╭─ Data

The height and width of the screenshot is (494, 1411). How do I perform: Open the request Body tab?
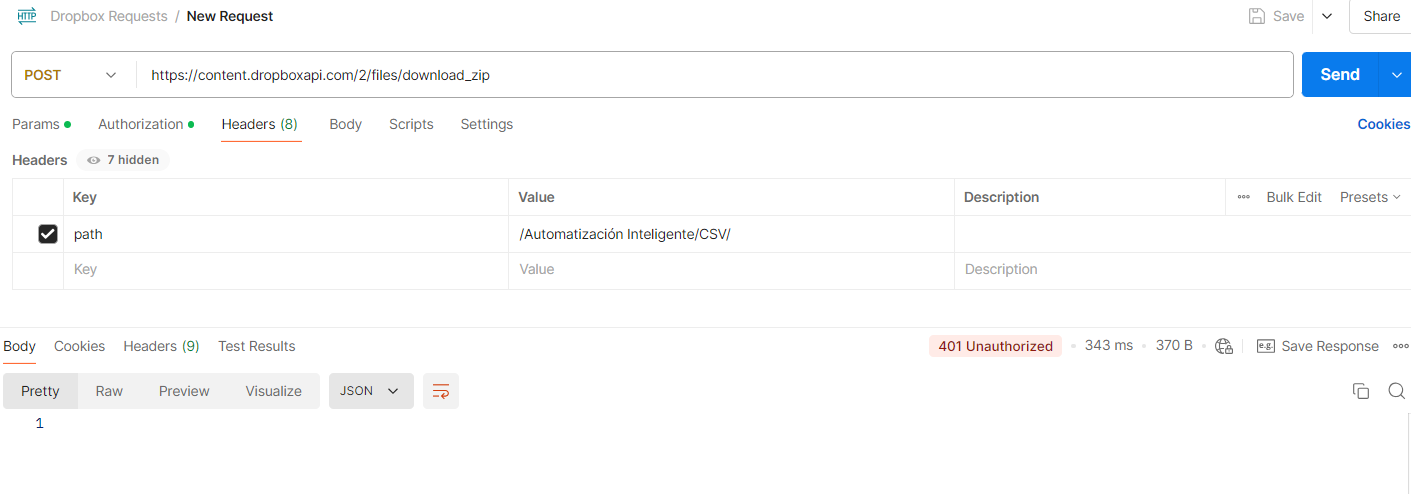(x=345, y=124)
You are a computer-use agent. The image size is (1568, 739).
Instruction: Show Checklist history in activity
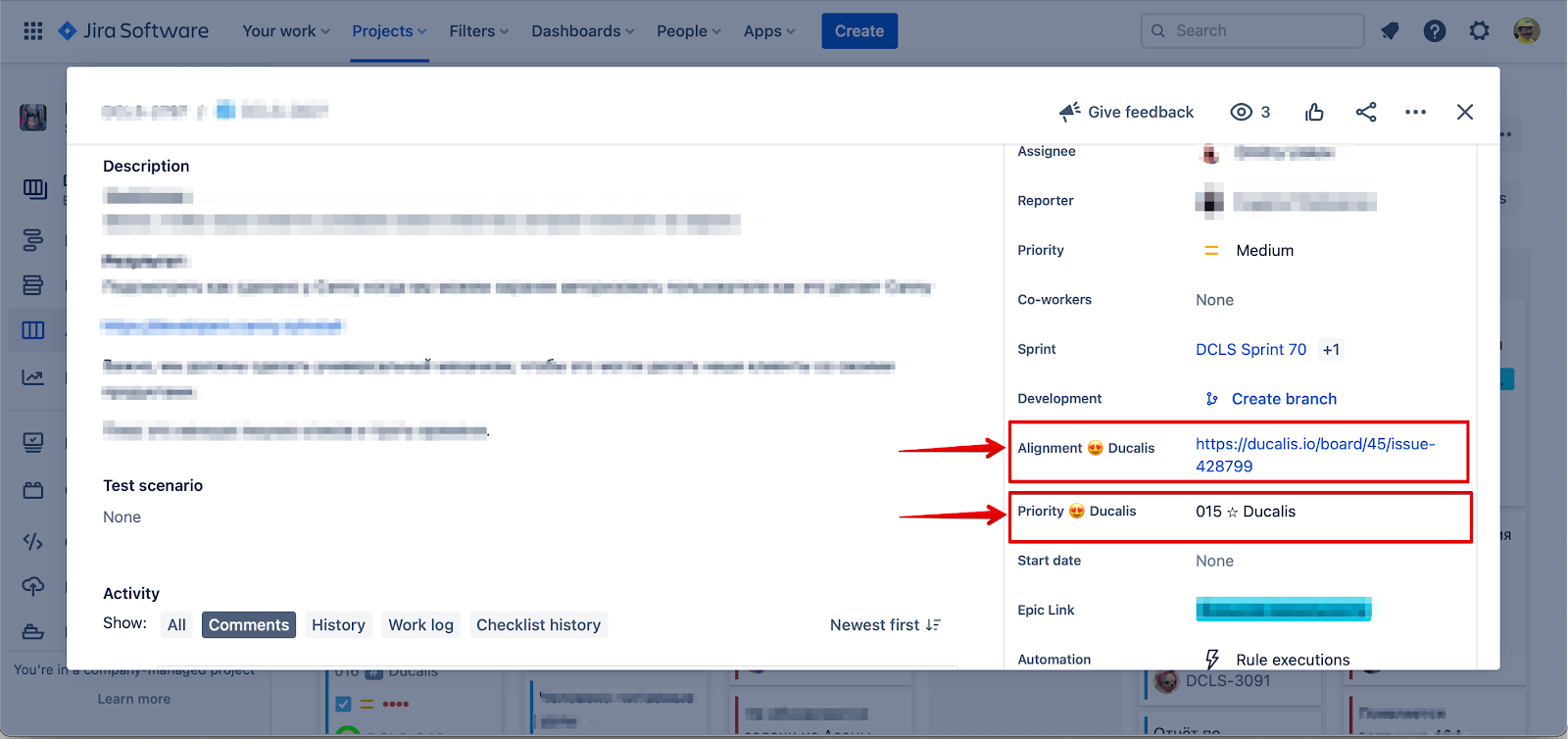(538, 625)
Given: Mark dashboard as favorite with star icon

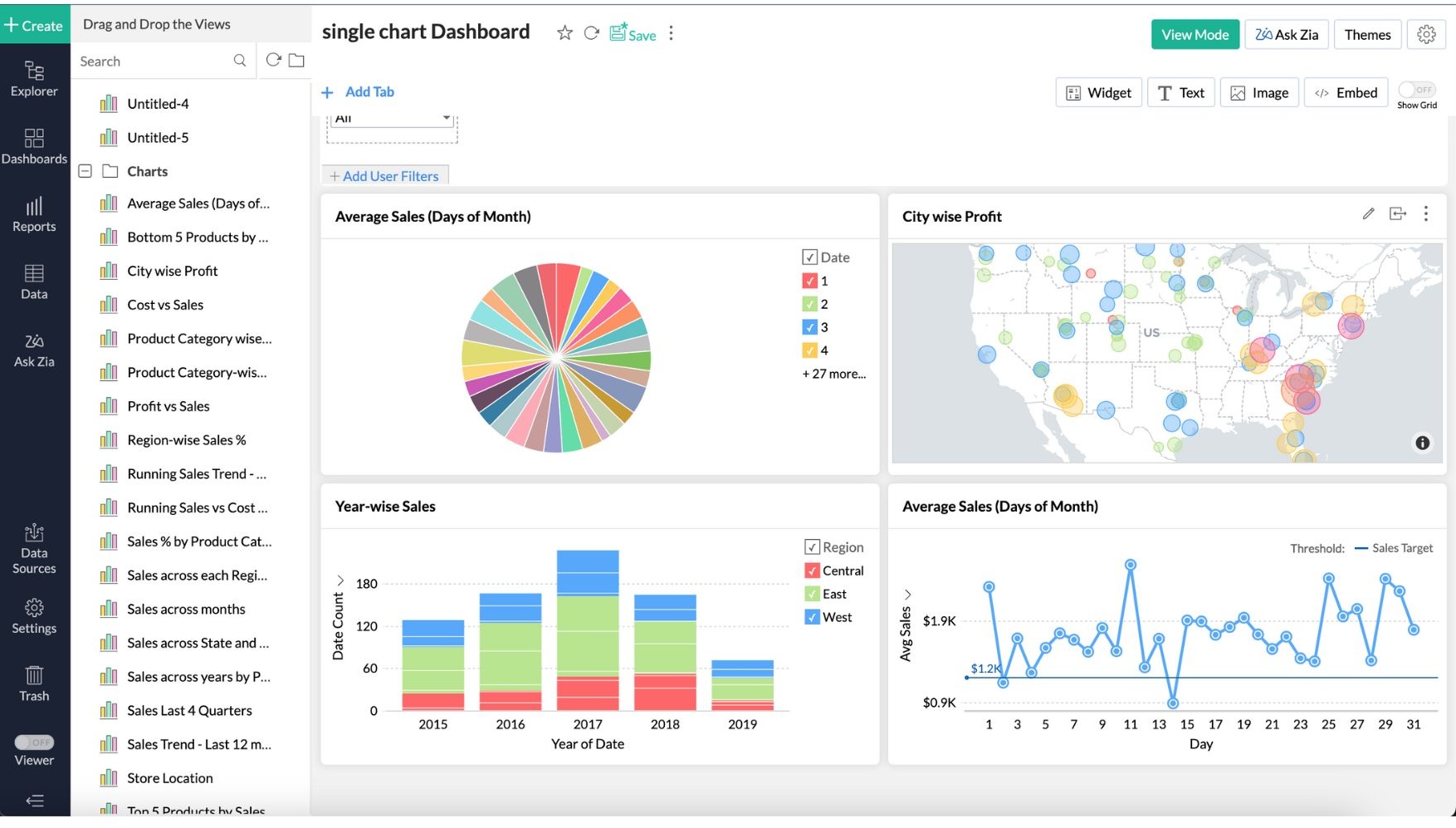Looking at the screenshot, I should 564,33.
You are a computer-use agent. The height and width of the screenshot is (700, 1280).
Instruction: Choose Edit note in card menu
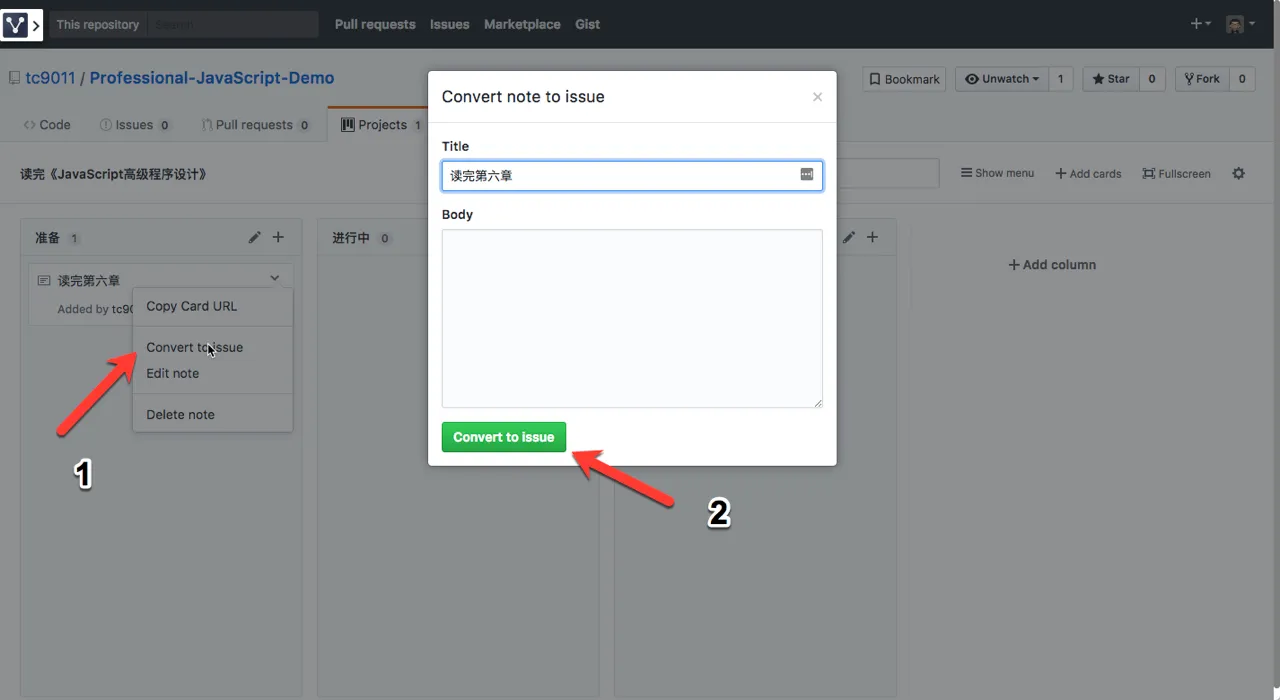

╰─

Only lines that include "agent" belong in the answer; copy all of them from the listing.

You are a computer-use agent. The image size is (1568, 739).
You are a computer-use agent. The height and width of the screenshot is (700, 1280).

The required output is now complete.